**GOAL OF THE EXERCISE:** Say whether each statement below agrees with the thread on temporal clipping, answering yes or no and quoting the words of the thread that decide it. (a) The temporal clipping augmentation is described as crucial. (b) Long input sequences can be used because the network is fully convolutional. (c) Zero padding is applied in all conv layers.

**TEXT EXCERPT:**
____

Closed DK-Jang closed 5 years ago
Thank you for looking into our paper:)
Sorry I forget to put the temporal clipping part in the code. You can try to add the following lines in the forward
function of agent.py
here:
temp_lens = [64, 56, 48, 40]
tlen = temp_lens[random.randint(0, 3)]
start = random.randint(0, 64 - tlen)
inputs = [x[:, :, start:start+tlen] for x in inputs]
targets = [x[:, :, start:start+tlen] for x in targets]
In general, this temporal clipping augmentation is not crucial.
Hi, since you only trained on such length sequences, is it possible to extract features from a very long input sequence? For example a one minute video which would have 1000+ frames. Thanks.
It's OK to use long sequence input, as it's a fully convolutional network. And notice that we use ReflectedPadding
for all conv layers, which we found beneficial to apply the system on long sequence. If using ZeroPadding
, indeed there will be artifacts when using long sequence.
Hello, I am very interested in you paper :) While looking at your code, I can't find the "temporal clipping" part (paper page 7) for data augmentation in your code. I want to know where is the implementation about " in every iteration we randomly select the temporal length from the set T ∈ {64, 56, 48, 40}"
Thank you.

____

**MATERIAL PROVIDED:**
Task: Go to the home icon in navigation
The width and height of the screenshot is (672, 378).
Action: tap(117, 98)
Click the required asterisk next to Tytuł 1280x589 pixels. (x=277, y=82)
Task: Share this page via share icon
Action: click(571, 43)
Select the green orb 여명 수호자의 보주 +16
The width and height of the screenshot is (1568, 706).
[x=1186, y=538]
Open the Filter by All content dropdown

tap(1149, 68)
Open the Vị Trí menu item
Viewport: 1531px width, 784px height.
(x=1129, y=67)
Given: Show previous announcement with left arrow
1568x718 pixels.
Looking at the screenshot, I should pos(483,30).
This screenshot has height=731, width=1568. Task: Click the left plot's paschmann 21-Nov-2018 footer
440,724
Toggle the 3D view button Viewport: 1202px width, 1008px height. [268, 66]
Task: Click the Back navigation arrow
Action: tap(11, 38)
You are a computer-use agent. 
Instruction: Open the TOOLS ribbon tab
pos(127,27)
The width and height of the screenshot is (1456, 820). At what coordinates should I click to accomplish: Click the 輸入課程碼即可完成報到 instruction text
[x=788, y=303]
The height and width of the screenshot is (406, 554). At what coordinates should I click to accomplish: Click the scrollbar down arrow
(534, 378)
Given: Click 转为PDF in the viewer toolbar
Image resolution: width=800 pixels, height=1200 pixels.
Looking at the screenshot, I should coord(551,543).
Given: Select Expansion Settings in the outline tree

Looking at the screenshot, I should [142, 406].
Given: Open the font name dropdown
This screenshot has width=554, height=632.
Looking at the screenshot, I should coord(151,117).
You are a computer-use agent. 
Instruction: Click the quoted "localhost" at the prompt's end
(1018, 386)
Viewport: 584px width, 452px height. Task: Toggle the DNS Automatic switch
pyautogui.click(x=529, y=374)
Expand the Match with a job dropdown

____

**TASK SOLUTION:**
(a) No: "In general, this temporal clipping augmentation is not crucial."
(b) Yes: "It's OK to use long sequence input, as it's a fully convolutional network."
(c) No: "we use ReflectedPadding for all conv layers"